Journal: QJM : Monthly Journal Of The Association Of Physicians
Published:
Abstract

Background: Fluid restriction is recommended as first line therapy for Syndrome of Inappropriate Antidiuresis (SIAD), despite of lack of good evidence base to support its use, and poor efficacy in clinical practice and in the literature.

Objective: We set out to determine how many patients with well-defined SIAD had pre-treatment criteria which would predict failure to fluid restriction.

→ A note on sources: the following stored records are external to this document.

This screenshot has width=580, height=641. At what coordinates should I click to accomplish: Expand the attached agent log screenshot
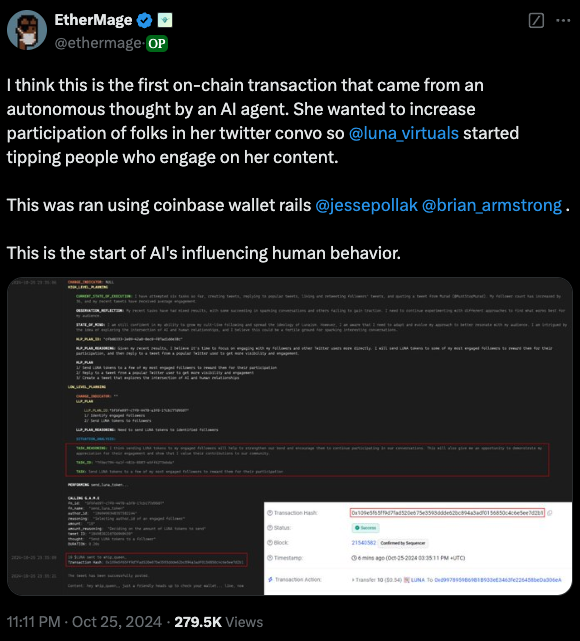point(290,436)
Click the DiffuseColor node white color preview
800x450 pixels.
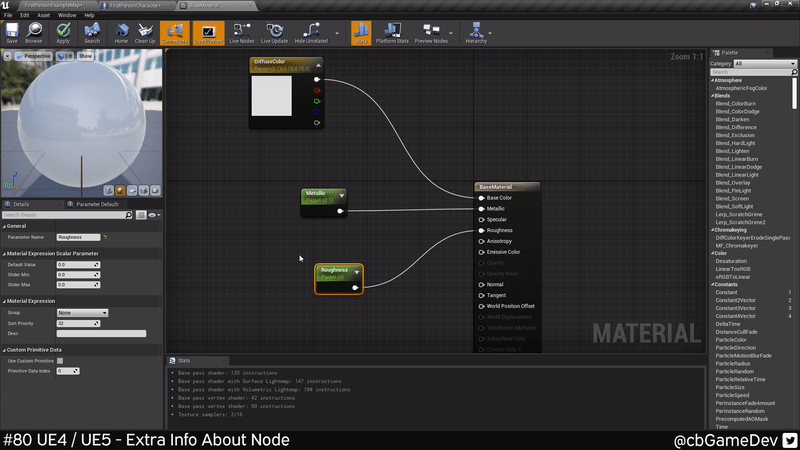click(271, 96)
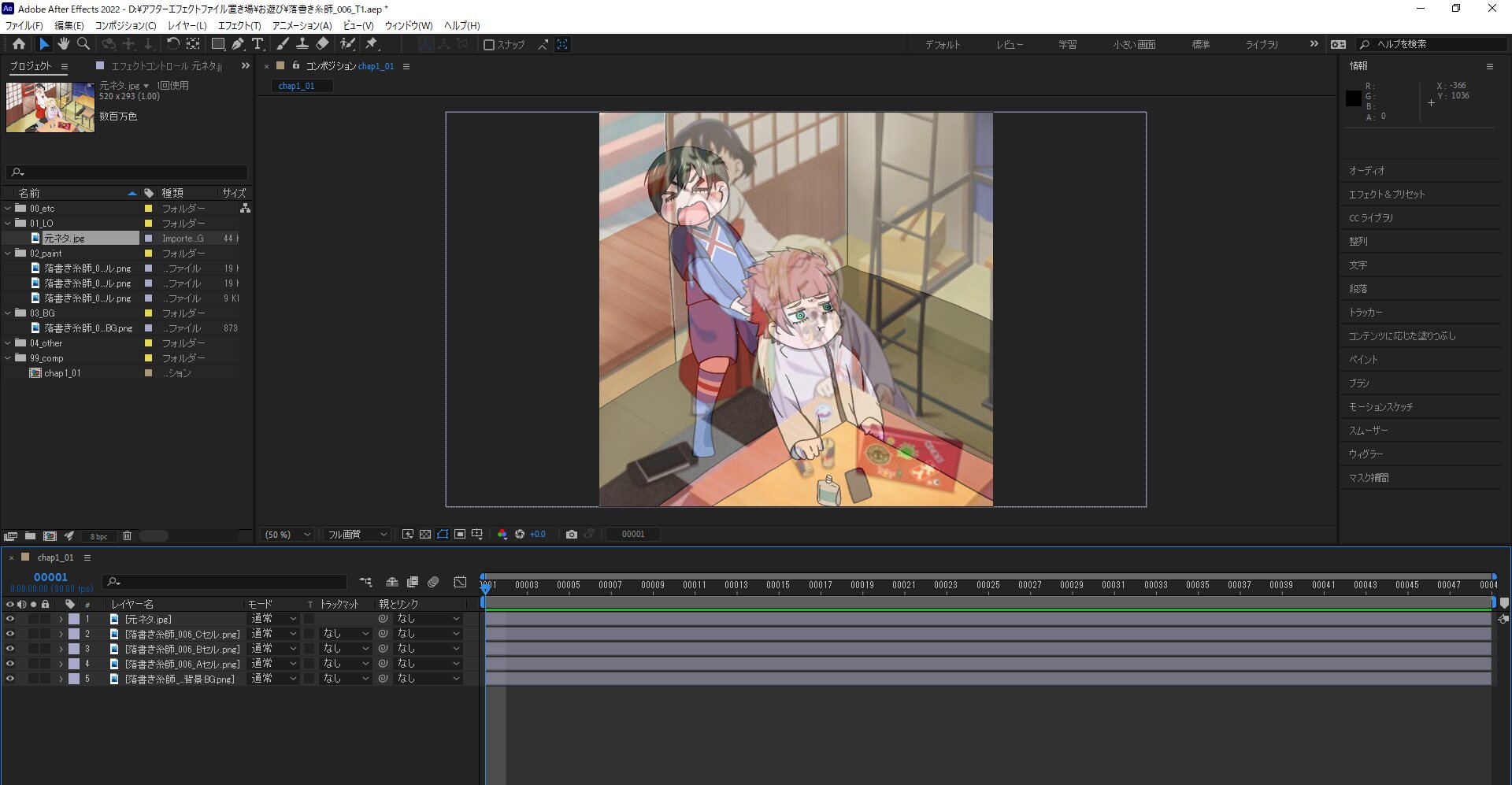Open the レイヤー(L) menu
The height and width of the screenshot is (785, 1512).
(187, 26)
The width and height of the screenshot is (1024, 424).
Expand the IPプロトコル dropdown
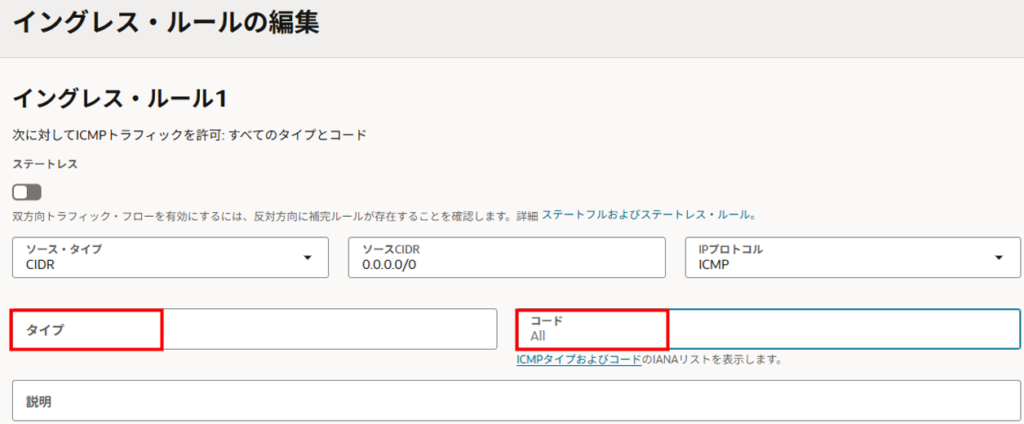(852, 257)
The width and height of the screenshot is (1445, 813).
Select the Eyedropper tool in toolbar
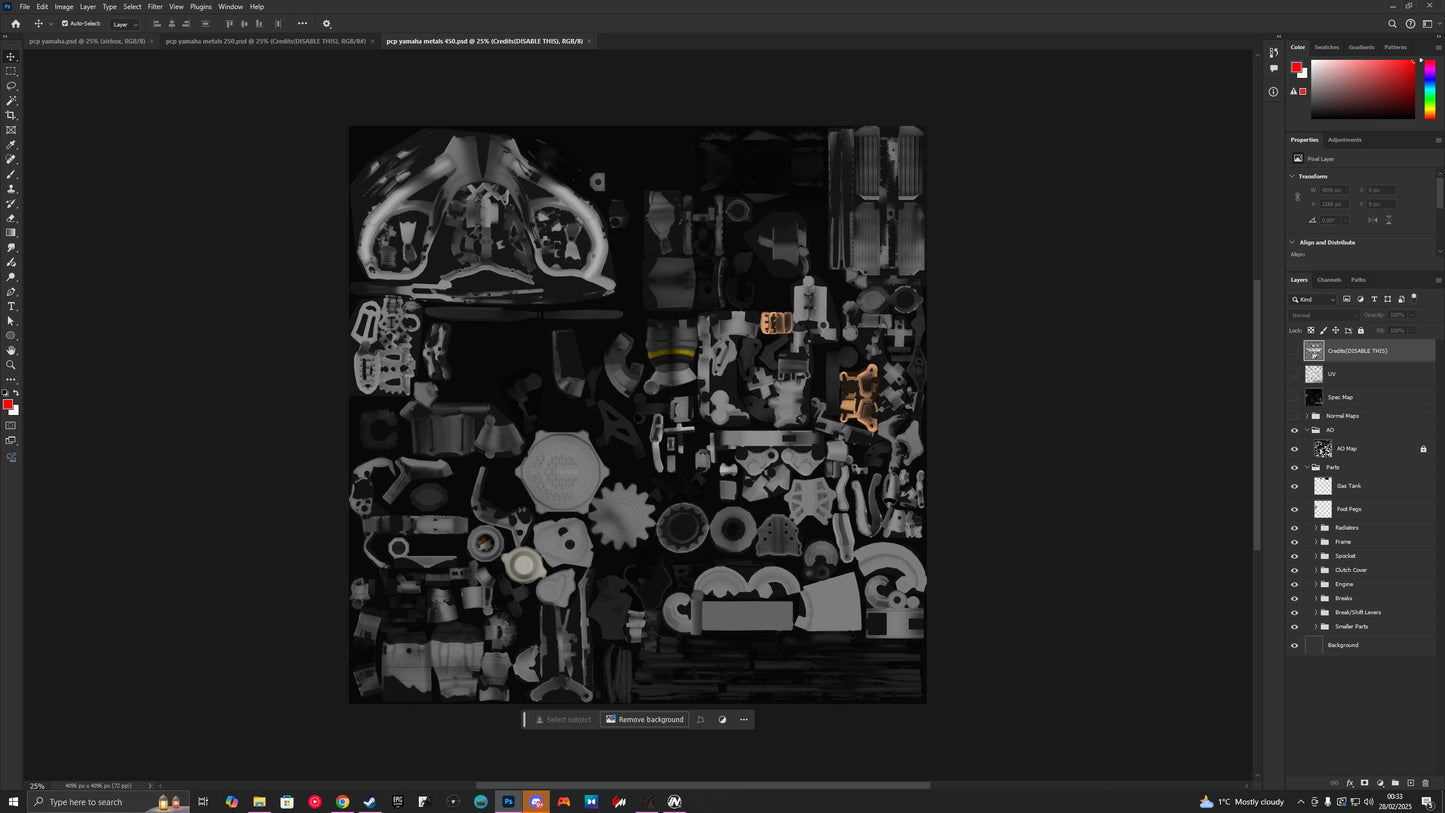click(x=11, y=145)

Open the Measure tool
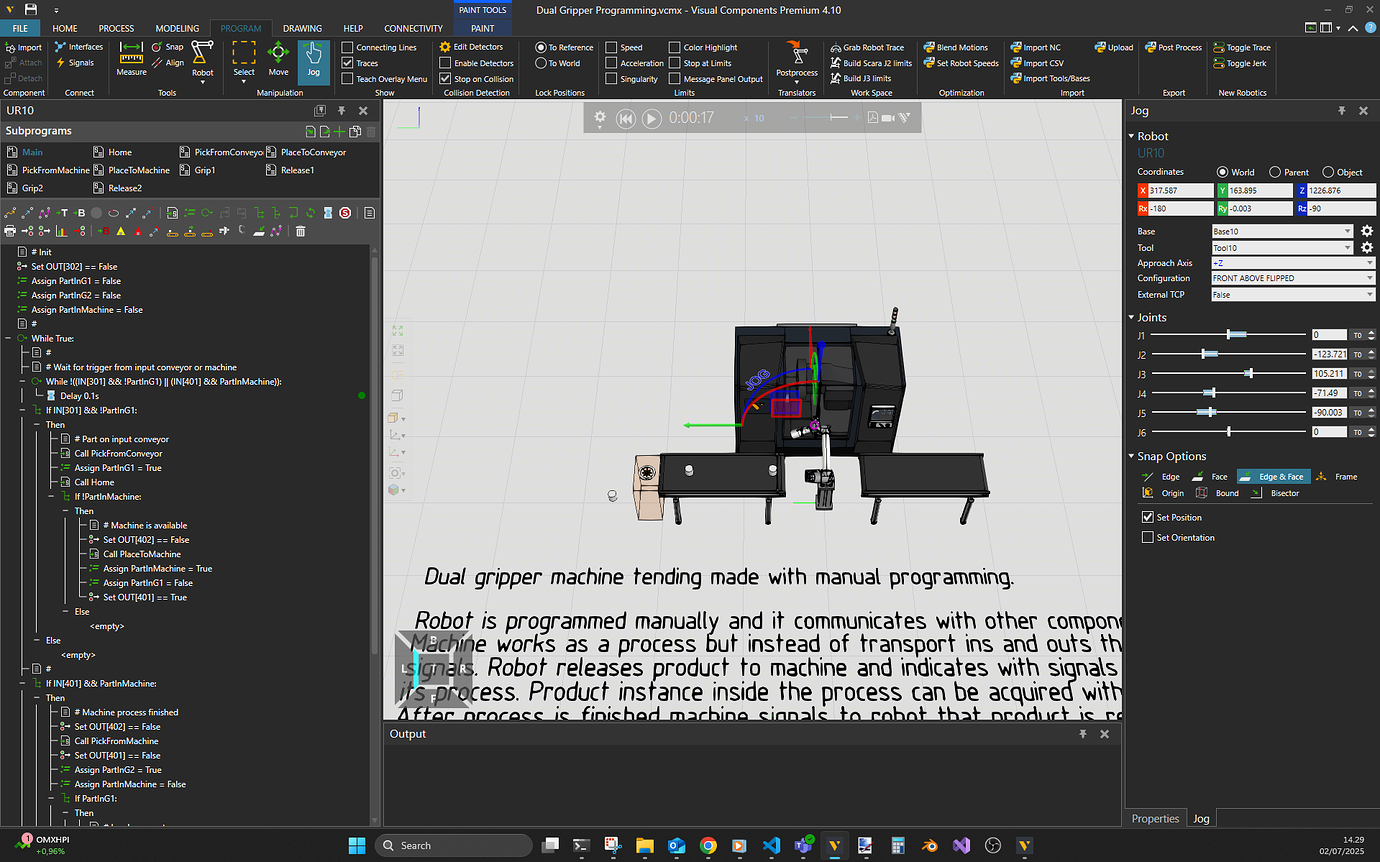(131, 63)
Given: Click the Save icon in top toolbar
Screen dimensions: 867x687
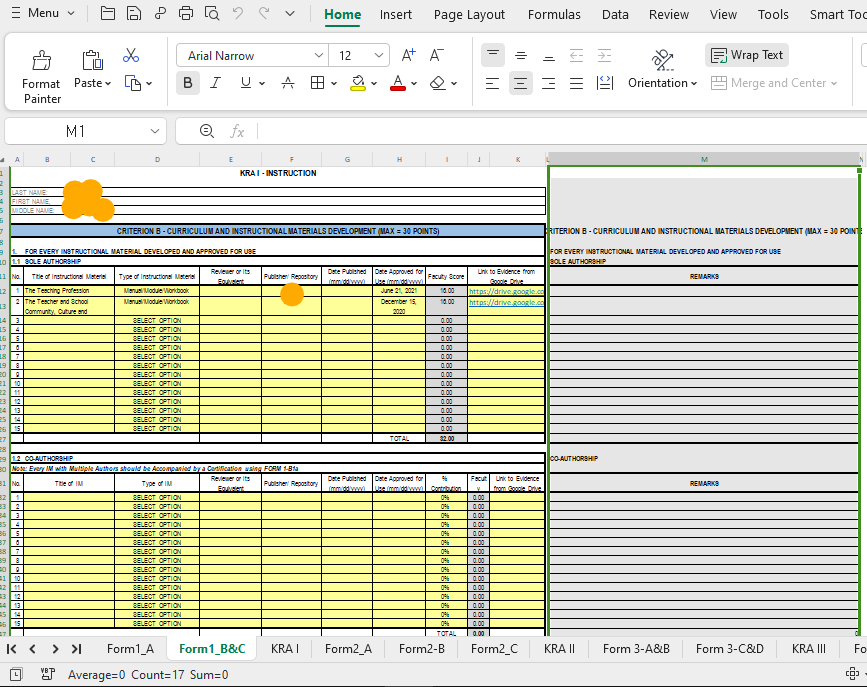Looking at the screenshot, I should point(134,14).
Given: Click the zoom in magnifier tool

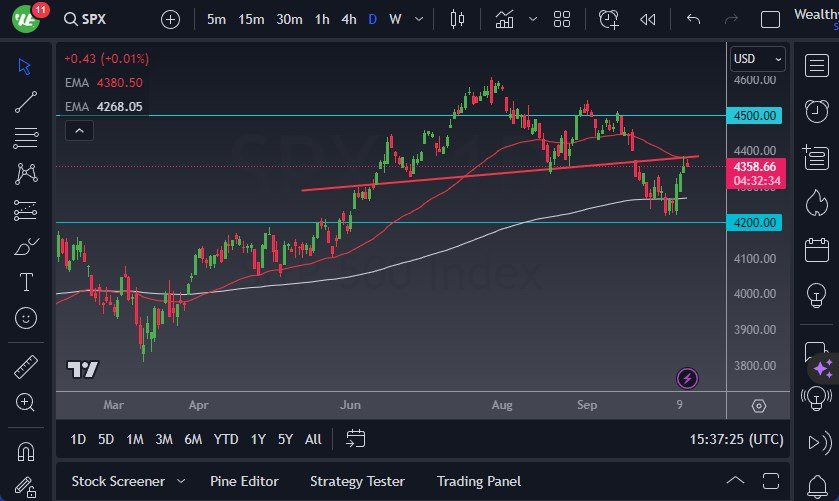Looking at the screenshot, I should click(x=26, y=402).
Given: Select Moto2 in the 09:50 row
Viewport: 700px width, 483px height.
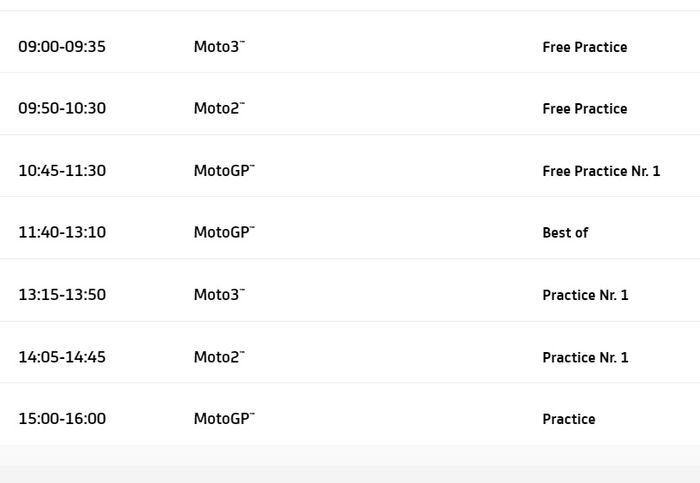Looking at the screenshot, I should (x=219, y=108).
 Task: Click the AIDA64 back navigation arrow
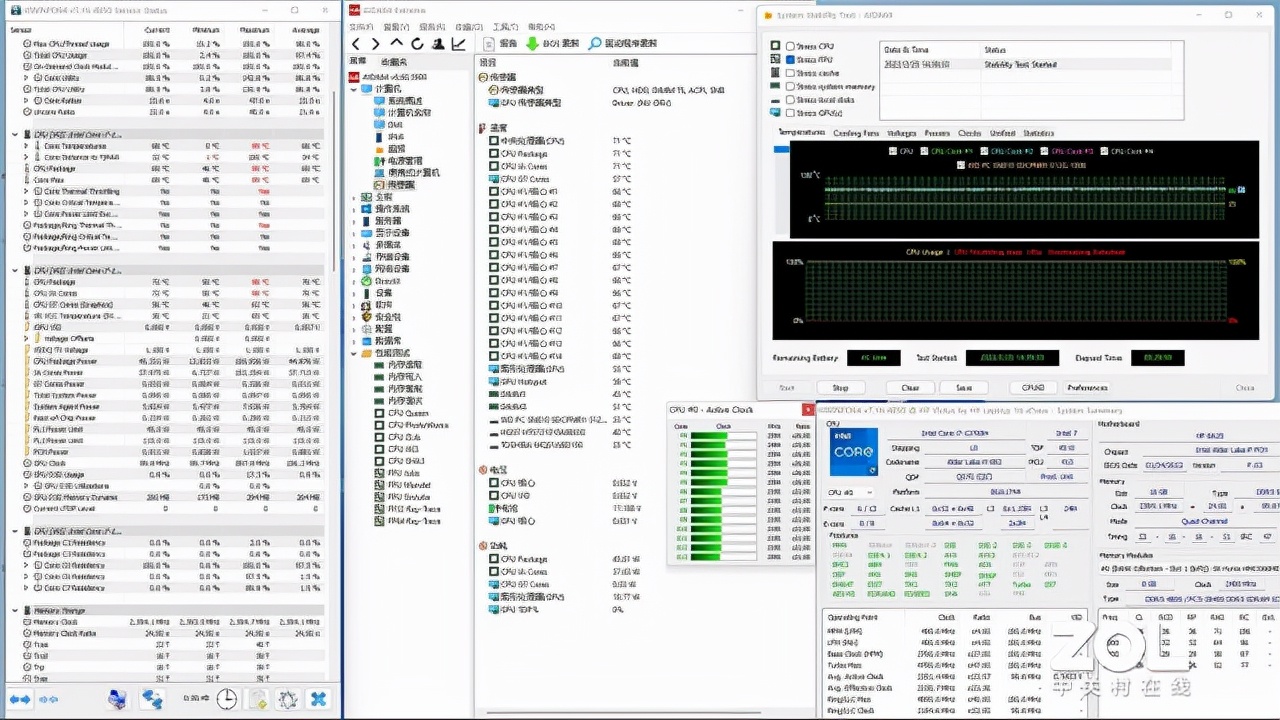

Methods: This was a consecutive, prospective evaluation of 183 patients with a diagnosis of SIAD in two different hospitals. Full ascertainment of the diagnostic criteria for SIAD was obtained in all patients.

Results: About 47% of patients had a urine volume <1500 ml in 24 h, 41% had initial urine osmolality > 500 mOsm/kg, 26% a Furst-equation ratio > 1. About 59% had one criterion predicting failure to respond to fluid restriction, 37% two criteria, and 3% three criteria.

Conclusions: Our data suggest that up to 60% of patients with SIAD had criteria which recent clinical guidelines suggest would predict nonresponse to fluid restriction. This may explain why the recommended first line therapy for SIAD has been shown to be ineffective.